Moreover, I don’t want my loved ones’ last view of me being a corpse in a casket. I absolutely hate that my last mental picture of my parents is such. When my son saw his grandmother’s body, he began to sob loudly, “That thing is not my grandma!” Horrible, and one I would never put him through again.
Above all, Christians should have the choice and it should be honored and respected. Final arrangements are very personal, culturally bound and sensitive matters.
My “defense” of cremation won’t be that of a PhD theologian; but, oh, well.
“Only bodily burial allows for honest grief”.
One of my maternity nurses became a family friend after I delivered my second child. She had been diagnosed with breast cancer at age 37(whilst she was trying to have a third child; she had to abandon that dream) and had been struggling with it for 10 years. It eventually killed her at age 48. The doctors just could not stop its onslaught and it became bone mets, then organ mets and got her. She was cremated and we attended her Roman Catholic service and “burial”. I watched as her earthly remains were lowered into the ground, and I don’t believe that the grief of her spouse and two shell-shocked teenage children was any less “honest”.
Jesus was raised after three days–and, while I don’t doubt Him, God is going to have a serious challenge with some “transformations”.
Thus, even if it’s not buttressed by an Oxford education, I also don’t see cremation as a reference to hell.
“We are not to be conformed to the spirit of this world”.
Tell that to all the people I’ve either heard of or seen funeral planning and crying in despair because of all the services they wanted and could not afford. Burials have to be pretty quick, too, or the funeral home will also have to embalm and charge you $1500-2000.00 for that as well.
I don’t necessarily dislike the Trappist way of doing things, but most average families are not going to do it that way, and bury Dad out in the backyard with no contact with the funeral business.
And I don’t want to think about how many children I have seen accidentally traumatized because they were brought to a wake or funeral with an open casket that the parents didn’t know about beforehand, even if the parents had made effort to ask.
No, I don’t think the cremation route is “hell” at all. And, true, OT rather than NT but God Himself has appeared as fire.
Thanks, Elves, I will save this for future reference. I had indeed tried to find it by search.
I should add that the proliferation of church columbaria does make that a tempting offer. Some of places I find the most sacred, including our own church sanctuary, have them. Likewise I love the natural world as much as any Christian ought to, and to be scattered in my beloved Sierra Nevada or at my favorite beach on the North Coast would not seem so bad. But my Christian hope matters most to me, and I would hope my family would support that. So, I’m with Firinnteine at #9.
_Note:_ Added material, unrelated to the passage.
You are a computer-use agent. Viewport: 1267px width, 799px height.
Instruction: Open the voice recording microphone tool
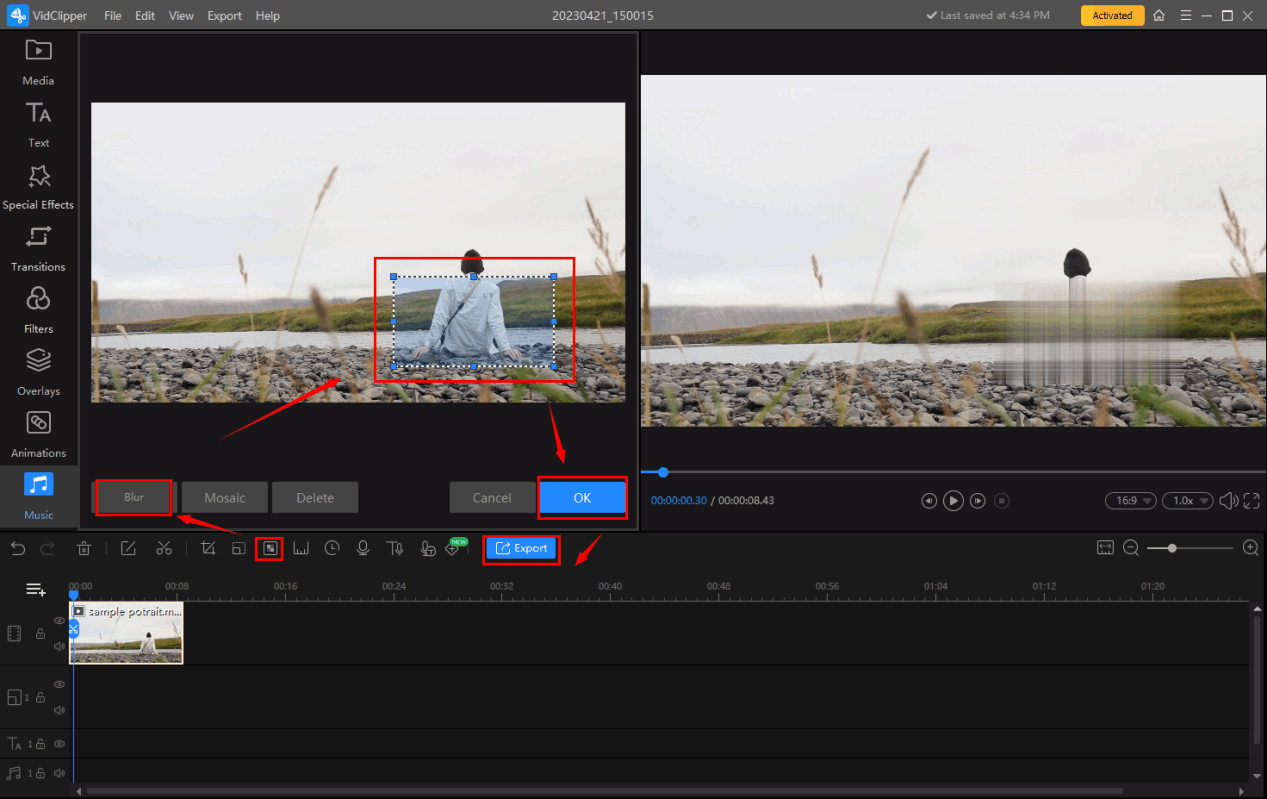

I for one don’t believe that the Christians, e.g., who died on 9/11 in terrorist attacks that left victims vaporized are devoid of their “Christian hope” because the body is nowhere to be found.
I am a Christian who believes in a Bodily Resurrection, but let’s say for the sake of argument that the Second Coming happens in another 1000 years. What’s in the graves won’t have to be “transformed” any less than cremains.